__ACTIVITY__. Only what runs from the line with "Screen dimensions: 764x430" to the final line of the records below should be given again, word for word.

__DATA TO PROCESS__.

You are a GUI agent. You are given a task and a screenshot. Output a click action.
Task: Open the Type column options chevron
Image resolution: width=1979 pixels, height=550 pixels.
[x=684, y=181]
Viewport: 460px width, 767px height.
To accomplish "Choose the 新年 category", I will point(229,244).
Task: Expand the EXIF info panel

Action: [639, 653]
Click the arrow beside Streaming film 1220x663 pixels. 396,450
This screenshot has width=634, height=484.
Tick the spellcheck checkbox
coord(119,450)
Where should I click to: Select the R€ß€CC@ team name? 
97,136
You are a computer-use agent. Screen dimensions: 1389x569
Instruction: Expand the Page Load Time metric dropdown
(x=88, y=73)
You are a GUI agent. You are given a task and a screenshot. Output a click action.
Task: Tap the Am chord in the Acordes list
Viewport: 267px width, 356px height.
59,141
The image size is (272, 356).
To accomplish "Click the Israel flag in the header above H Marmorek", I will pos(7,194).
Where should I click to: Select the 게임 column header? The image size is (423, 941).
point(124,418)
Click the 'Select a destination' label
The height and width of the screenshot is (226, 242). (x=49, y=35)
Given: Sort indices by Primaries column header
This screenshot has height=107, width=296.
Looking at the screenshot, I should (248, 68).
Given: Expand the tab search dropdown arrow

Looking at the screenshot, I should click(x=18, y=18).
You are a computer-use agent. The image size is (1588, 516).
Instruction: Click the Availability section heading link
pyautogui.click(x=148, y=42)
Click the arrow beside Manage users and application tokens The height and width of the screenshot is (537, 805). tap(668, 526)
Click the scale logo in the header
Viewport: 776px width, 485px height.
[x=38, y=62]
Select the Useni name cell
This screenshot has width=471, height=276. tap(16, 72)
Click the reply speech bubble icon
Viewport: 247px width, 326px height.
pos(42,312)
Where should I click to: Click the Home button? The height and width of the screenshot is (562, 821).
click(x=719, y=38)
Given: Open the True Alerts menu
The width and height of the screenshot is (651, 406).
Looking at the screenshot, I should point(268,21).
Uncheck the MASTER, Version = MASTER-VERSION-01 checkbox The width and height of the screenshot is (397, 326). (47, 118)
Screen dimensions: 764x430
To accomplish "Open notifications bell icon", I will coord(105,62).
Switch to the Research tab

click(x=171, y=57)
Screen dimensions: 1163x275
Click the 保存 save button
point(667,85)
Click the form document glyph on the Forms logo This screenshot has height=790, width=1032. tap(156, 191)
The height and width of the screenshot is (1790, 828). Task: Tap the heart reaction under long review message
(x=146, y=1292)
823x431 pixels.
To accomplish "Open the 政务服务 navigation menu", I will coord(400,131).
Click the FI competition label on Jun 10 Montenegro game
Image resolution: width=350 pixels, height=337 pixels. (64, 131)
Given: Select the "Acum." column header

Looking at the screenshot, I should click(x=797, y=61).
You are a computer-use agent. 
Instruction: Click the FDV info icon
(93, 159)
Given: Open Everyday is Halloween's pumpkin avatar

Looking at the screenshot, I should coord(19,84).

__SOLUTION TO THIS EXERCISE__.
Screen dimensions: 764x430
To accomplish "Open notifications bell icon", I will coord(105,62).
Switch to the Research tab

click(x=171, y=57)
Screen dimensions: 1163x275
Click the 保存 save button
point(667,85)
Click the form document glyph on the Forms logo This screenshot has height=790, width=1032. tap(156, 191)
The height and width of the screenshot is (1790, 828). Task: Tap the heart reaction under long review message
(x=146, y=1292)
823x431 pixels.
To accomplish "Open the 政务服务 navigation menu", I will coord(400,131).
Click the FI competition label on Jun 10 Montenegro game
Image resolution: width=350 pixels, height=337 pixels. (64, 131)
Given: Select the "Acum." column header

Looking at the screenshot, I should click(x=797, y=61).
You are a computer-use agent. 
Instruction: Click the FDV info icon
(93, 159)
Given: Open Everyday is Halloween's pumpkin avatar

Looking at the screenshot, I should coord(19,84).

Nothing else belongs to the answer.